(Dataset entries)
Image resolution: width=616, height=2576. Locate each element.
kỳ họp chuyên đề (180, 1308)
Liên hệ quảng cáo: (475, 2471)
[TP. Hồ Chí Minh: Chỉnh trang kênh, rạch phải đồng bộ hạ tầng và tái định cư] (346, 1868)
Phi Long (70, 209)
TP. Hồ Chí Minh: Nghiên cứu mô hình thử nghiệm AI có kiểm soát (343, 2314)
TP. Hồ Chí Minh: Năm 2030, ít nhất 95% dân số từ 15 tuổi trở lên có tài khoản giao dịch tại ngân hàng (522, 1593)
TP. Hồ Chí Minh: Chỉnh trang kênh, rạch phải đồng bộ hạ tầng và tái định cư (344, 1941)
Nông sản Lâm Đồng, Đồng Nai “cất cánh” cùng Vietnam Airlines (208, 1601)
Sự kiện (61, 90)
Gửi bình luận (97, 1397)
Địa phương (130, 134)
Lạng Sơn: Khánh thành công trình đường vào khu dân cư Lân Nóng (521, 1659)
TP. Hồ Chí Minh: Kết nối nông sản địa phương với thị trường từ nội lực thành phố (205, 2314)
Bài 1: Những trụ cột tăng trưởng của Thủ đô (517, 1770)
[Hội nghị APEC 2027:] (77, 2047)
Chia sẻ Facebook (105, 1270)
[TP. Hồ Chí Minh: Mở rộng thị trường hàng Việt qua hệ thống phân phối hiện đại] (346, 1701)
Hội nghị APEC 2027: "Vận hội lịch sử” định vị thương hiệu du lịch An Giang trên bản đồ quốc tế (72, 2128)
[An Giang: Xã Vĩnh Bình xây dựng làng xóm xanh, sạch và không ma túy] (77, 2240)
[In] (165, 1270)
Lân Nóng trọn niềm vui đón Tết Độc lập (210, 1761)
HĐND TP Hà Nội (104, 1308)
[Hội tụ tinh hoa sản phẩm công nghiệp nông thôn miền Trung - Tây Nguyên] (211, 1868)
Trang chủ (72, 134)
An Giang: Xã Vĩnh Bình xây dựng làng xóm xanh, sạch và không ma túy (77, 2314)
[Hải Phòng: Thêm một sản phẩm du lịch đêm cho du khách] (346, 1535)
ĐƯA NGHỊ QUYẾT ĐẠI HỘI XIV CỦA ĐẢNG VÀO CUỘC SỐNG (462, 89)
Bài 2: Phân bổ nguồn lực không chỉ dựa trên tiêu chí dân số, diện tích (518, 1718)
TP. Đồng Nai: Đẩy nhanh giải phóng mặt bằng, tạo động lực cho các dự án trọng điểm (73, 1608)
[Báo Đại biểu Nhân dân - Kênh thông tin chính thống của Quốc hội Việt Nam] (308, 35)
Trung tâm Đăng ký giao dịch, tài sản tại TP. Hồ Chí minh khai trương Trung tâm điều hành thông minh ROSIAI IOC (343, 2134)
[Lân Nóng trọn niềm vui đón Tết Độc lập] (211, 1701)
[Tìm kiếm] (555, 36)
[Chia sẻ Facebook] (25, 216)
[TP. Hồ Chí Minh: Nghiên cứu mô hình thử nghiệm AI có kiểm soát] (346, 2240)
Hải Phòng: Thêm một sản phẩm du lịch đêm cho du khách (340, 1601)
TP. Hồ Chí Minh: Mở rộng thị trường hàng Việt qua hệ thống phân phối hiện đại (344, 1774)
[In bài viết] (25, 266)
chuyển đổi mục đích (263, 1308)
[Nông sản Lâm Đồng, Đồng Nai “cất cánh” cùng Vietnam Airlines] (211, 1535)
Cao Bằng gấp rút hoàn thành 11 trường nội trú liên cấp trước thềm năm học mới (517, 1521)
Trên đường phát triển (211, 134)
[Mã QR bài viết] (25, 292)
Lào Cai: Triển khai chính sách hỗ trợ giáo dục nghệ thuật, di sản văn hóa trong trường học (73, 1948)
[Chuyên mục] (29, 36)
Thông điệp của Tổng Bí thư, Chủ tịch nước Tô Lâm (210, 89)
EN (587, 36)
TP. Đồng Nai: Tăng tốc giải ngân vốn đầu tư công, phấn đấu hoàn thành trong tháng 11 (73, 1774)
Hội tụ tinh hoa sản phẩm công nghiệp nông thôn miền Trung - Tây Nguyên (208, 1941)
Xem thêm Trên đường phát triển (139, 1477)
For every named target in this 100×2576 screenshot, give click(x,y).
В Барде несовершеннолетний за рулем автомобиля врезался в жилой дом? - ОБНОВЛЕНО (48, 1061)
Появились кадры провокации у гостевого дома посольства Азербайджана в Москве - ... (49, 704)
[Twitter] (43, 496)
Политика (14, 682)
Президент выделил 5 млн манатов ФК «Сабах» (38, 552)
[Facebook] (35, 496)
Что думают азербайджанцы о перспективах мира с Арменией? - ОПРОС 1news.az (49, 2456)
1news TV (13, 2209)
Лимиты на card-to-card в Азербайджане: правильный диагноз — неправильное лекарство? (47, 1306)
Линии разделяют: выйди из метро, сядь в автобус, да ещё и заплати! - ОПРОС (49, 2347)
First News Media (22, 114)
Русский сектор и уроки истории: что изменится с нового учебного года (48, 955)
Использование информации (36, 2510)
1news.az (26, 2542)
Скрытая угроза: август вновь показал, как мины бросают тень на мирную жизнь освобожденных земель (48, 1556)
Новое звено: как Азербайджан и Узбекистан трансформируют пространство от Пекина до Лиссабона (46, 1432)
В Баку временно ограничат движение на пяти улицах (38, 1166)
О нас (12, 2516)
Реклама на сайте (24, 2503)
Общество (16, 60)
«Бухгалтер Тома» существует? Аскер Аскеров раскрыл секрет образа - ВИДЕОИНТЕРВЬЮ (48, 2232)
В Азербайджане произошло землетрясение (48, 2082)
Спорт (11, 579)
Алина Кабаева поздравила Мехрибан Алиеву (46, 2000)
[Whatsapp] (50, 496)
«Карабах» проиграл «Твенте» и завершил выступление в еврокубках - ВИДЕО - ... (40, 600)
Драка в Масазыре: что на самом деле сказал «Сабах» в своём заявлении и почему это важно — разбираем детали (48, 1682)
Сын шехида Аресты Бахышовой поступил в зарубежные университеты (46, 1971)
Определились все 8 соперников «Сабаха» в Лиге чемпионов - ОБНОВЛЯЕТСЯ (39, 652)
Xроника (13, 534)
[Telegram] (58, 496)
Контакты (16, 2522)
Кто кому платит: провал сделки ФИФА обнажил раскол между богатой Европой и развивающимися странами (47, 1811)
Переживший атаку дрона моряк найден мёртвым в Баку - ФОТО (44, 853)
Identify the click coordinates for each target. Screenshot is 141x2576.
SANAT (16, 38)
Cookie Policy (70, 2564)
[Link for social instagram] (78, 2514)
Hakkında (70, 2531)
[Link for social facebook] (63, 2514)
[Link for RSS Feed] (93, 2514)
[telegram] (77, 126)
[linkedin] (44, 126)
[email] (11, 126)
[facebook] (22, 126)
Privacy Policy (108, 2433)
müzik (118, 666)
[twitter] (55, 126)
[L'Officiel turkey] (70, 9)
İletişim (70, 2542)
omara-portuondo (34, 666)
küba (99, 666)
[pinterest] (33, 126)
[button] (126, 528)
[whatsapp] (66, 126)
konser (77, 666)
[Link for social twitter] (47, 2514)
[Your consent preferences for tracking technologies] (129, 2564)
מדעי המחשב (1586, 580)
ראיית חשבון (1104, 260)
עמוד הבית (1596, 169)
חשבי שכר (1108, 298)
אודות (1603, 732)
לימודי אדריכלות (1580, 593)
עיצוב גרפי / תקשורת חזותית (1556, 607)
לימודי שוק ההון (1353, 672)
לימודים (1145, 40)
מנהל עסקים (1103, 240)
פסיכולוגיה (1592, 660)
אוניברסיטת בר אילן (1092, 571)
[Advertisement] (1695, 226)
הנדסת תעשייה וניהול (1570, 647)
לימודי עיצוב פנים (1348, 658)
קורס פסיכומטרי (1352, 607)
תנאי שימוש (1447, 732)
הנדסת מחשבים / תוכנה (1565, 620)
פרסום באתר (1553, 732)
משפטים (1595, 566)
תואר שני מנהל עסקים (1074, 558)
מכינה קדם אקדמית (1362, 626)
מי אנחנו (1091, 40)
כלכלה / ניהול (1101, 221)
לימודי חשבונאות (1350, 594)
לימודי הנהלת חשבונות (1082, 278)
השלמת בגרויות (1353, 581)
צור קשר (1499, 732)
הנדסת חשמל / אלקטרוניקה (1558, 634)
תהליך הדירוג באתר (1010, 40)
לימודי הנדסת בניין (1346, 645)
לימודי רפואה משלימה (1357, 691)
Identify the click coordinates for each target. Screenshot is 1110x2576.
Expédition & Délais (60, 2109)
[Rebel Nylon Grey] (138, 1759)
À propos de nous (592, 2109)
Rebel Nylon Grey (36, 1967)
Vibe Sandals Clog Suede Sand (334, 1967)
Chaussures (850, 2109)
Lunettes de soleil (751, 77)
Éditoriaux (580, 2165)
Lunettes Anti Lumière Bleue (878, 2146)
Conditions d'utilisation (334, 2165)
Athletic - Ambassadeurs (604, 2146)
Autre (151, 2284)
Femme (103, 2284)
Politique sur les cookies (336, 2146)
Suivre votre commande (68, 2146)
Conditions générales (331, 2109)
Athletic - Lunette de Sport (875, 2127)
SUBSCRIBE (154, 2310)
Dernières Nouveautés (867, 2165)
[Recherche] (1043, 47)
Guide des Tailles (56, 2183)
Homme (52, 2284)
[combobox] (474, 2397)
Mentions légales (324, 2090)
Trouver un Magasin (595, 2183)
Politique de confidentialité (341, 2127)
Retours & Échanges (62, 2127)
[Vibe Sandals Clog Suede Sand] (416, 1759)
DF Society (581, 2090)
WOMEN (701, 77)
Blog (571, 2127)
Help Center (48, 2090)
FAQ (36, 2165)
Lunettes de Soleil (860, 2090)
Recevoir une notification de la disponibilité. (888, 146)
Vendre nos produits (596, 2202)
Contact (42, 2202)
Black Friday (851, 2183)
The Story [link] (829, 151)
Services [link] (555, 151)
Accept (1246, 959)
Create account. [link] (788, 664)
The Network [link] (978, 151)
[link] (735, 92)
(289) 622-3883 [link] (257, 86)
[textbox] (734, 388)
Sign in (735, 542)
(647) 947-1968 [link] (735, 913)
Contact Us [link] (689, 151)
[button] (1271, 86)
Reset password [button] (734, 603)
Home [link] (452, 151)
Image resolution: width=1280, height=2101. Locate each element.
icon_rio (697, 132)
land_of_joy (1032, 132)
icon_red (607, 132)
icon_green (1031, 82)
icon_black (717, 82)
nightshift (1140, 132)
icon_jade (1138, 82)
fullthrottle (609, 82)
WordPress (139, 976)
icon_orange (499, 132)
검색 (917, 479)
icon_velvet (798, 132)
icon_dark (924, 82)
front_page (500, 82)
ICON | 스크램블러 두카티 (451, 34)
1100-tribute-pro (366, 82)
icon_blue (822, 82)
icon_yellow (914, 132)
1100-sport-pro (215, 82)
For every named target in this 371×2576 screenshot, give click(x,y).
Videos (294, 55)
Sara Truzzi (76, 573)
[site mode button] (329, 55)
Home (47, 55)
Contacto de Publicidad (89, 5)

- Task to carry out: Only these lines should appear in the reply: the one containing "icon_rio (697, 132)", the last line of the data, and all lines between them, each copied exactly.

- Response to the task:
icon_rio (697, 132)
land_of_joy (1032, 132)
icon_red (607, 132)
icon_green (1031, 82)
icon_black (717, 82)
nightshift (1140, 132)
icon_jade (1138, 82)
fullthrottle (609, 82)
WordPress (139, 976)
icon_orange (499, 132)
검색 (917, 479)
icon_velvet (798, 132)
icon_dark (924, 82)
front_page (500, 82)
ICON | 스크램블러 두카티 (451, 34)
1100-tribute-pro (366, 82)
icon_blue (822, 82)
icon_yellow (914, 132)
1100-sport-pro (215, 82)
For every named target in this 371×2576 screenshot, give click(x,y).
Videos (294, 55)
Sara Truzzi (76, 573)
[site mode button] (329, 55)
Home (47, 55)
Contacto de Publicidad (89, 5)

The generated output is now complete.